The 2-to-1 ruling, by a panel of judges from the United States Court of Appeals for the District of Columbia Circuit, blocks a lower-court decision last August holding that such research is illegal under a law that bans public spending on research in which human embryos are damaged or destroyed.
The stem cells are derived from donated human embryos left over from fertility treatments; the embryos are destroyed in the process, leading some opponents of abortion to liken the research to murder.
But the appellate court said Friday that because the law is written in the present tense, “it does not extend to past actions.”
Samuel B. Casey, a lawyer for two scientists who sued the government to stop paying for research into human embryonic stem cells, said that he was “a little disappointed” but also pleased that the appeals court kept his suit alive, and that he was considering an appeal.
Representative Diana DeGette, Democrat of Colorado, said she was “extremely pleased with this decision.” But she promised to push for unambiguous legislation that would allow such research to continue.
The ruling sends the case back to Chief Judge Royce C. Lamberth of Federal District Court in Washington, who concluded in August that the Obama administration was so unlikely to win the case that he issued an immediate ban on any federal spending on human embryonic research.
That decision shocked government scientists, who said it would force the cancellation of dozens of experiments on an array of diseases, from diabetes to Parkinson’s. The government appealed, and the appeals court stopped the ban from going into effect while it heard arguments in the case. Friday’s ruling is the end of the first phase of the litigation.

**What is required**: Pick up the news article on the appeals court's stem cell funding ruling after its final sentence and continue writing it. The data that comes next has no connection to the article about the stem cell ruling.

**Dataset entries**:

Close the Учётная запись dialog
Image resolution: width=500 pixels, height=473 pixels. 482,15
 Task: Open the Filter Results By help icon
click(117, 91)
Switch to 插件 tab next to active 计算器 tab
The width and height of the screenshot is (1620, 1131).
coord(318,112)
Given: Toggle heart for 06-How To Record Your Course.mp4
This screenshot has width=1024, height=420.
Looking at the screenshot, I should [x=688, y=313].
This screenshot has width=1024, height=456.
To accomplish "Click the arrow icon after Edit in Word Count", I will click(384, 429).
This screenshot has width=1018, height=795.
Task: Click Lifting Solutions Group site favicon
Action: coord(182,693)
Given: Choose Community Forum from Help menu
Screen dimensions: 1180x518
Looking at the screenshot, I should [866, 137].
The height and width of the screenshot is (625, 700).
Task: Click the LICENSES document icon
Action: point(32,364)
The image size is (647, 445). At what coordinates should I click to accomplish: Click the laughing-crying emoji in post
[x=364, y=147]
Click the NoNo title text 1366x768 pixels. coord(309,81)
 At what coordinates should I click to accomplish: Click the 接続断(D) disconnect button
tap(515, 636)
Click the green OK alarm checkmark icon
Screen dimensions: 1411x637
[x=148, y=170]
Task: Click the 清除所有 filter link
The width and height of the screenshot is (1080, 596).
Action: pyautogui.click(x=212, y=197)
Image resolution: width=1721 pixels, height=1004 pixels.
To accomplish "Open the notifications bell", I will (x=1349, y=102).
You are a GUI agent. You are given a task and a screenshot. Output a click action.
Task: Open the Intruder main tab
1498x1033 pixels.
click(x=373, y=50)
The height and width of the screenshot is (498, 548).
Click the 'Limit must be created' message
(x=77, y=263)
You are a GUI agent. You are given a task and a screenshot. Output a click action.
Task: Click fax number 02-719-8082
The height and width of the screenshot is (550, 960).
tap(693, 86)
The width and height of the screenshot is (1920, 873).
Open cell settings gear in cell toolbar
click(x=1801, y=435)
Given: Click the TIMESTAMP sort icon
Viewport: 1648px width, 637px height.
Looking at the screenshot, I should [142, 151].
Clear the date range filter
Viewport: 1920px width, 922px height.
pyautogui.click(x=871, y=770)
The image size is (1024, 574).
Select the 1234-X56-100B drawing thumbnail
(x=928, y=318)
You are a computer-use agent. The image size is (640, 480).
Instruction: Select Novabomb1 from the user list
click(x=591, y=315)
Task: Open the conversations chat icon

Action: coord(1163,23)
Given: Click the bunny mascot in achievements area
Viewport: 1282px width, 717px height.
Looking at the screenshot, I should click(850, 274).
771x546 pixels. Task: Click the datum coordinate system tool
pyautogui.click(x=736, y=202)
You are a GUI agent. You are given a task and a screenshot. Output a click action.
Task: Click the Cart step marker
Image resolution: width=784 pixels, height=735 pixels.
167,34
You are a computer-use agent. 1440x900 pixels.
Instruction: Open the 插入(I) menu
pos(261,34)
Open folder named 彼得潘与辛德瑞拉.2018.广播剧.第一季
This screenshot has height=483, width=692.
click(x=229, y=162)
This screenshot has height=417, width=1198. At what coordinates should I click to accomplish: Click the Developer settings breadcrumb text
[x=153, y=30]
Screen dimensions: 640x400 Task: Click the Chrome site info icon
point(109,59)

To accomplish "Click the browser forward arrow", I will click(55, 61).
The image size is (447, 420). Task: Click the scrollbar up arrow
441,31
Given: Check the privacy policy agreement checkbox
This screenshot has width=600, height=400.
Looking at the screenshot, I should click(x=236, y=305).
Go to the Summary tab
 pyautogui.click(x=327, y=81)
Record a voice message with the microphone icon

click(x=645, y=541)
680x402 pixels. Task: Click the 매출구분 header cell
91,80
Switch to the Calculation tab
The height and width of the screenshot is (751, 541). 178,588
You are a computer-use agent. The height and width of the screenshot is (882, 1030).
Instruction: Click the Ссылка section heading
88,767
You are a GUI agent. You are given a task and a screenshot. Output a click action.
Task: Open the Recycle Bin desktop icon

**Answer to this exercise**:
“This is a momentous day not only for science but for the hopes of thousands of patients and their families who are relying on N.I.H.-funded scientists to pursue life-saving discoveries and therapies that could come from stem cell research,” said Dr. Francis S. Collins, director of the National Institutes of Health.
David A. Prentice of the Family Research Council, an anti-abortion group, said he was disappointed. “Federal taxpayer funds should go towards helping patients first, not unethical experiments,” he said.
The research potential for embryonic stem cells, which were discovered in 1998, arises from their ability to morph into any cell in the body and possibly form new organs.
President George W. Bush was the first to allow federal financing of human embryonic stem cell research, but he limited the research to 21 cell lines already in existence to discourage further destruction of embryos.
President Obama promised in his campaign to expand the research and ordered the health institutes soon after his inauguration to do just that.
Judge Lamberth’s ruling was so sweeping that the Obama administration interpreted it as a ban on all stem cell research, including projects that passed muster under his predecessor.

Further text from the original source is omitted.